Public Access Pathways
June 6, 2019 Update:
As part of the Tidal Canal transfer, the City, in cooperation with the U.S. Army Corps of Engineers, transferred 84 lots of submerged land to the adjacent residents. At that time, City Council directed staff to conduct a feasibility study on the three public pathways along Fernside Blvd., as well as the three pathways on Eastshore Dr. A public input process was conducted and that information along with input from City staff from a variety of departments was compiled into recommendations for each of the six public access pathways.
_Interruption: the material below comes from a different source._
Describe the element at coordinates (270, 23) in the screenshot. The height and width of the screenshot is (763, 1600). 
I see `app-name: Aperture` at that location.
View the public access pathway recommendations here(PDF, 1MB), the public access pathway survey data summary report here(PDF, 313KB), and the Crime Prevention Through Environmental Design report on pathways here(PDF, 505KB). The Recreation and Park Commission will review and make a recommendation on the public access pathways at their June 13 public meeting. View the meeting agenda and staff report here. In September 2019, the City Council will consider the Recreation and Park Commission recommendations, hear public comment in open session, and make its final determination for each pathway.
April 2, 2019 Update:
Recommendations will go to the Recreation and Park Commission in June 2019 and to City Council by September 2019.
March 4, 2019 Update:
This is a brief update on the status of the Public Access Pathways on Fernside Avenue and Eastshore Drive. The City Attorney’s Office has conducted an in-depth review of ownership of the pathways and will be discussing this issue with the City Council in closed session on March 19. Following that meeting, staff will bring a draft recommendation on the recreational uses of these public access pathways to the Recreation and Parks Commission for a public discussion, anticipated at the April 11 meeting. Once the Recreation and Parks Commission approves a recommendation, it will be brought to a regular meeting of the City Council for further public review and discussion in May/June. Thank you for your patience with this project and for being part of the input process.
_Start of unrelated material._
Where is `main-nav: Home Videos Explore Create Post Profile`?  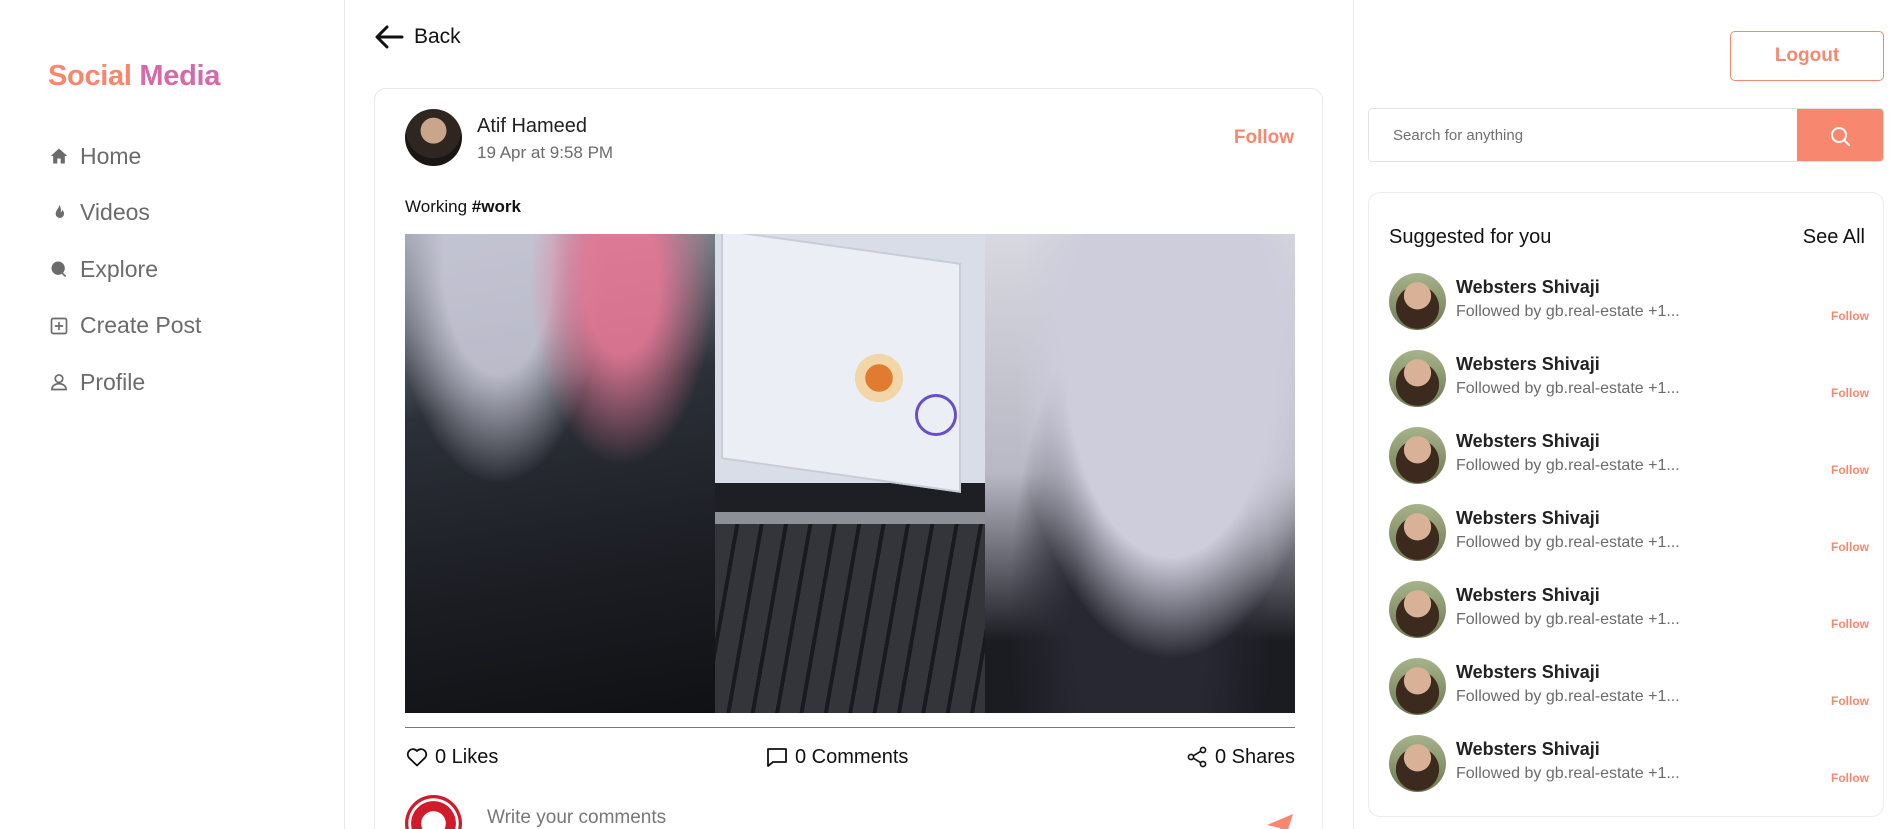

A few years ago, the Army Corps of Engineers transferred submerged land under the estuary to the City of Alameda at no cost, and the City sold that land to adjacent property owners at market value. This allowed property owners to get necessary permits to improve their docks, many of which had been falling apart for decades, and generated $1 million in revenues that will be invested in our community to improve public access to the water at six nearby public pathways along Fernside and Eastshore.
In 2018, the City released an independent feasibility study that offers recommendations for each of these pathways, convened a public walk to engage the community with around 75 participants, held two public meetings with over 60 participants, gathered data from an online survey with 494 participants, and met individually with adjacent property owners and community members.
As detailed in the feasibility study, these six access points are all a bit different, though over the years all six points have been encroached on in various ways. The three public access points along Fernside include a long pathway between two single family homes that was originally designed to bulb out at the water’s edge. Over several decades, property owners encroached on this public land, and today only the pathway to the water’s edge is publicly accessible. Two of the access points on Eastshore are similar to each other with limited encroachment and are used frequently by the public with expansive views of the San Leandro Bay, but a third access point is not currently publicly accessible due to continued encroachment.
Our public input process was designed to gather community feedback regarding what is generally possible at each of the access points, including what should be maintained for public access and options for improvement. Throughout this process, we heard a lot of questions from the community about encroachments and public access. The City wants to be able to answer the community’s questions, and is currently doing further legal review before taking a recommendation to the Recreation and Parks Commission and City Council in 2019. This recommendation will incorporate the community feedback received and the legal review.
Meantime, the City has worked to make short-term improvements at these access points, including installing new signage and safety fencing. We are now working on finding long-term solutions. The feasibility report recommends using some of the available funding to build a kayak launch at the access point on Eastshore and Liberty, adding desired direct access to the water to the east end. The report also recommends adding benches, overlooks to the water, a viewing/fishing pier, and other amenities to the existing pathways. The City’s goal continues to be to improve public recreational amenities at the shoreline.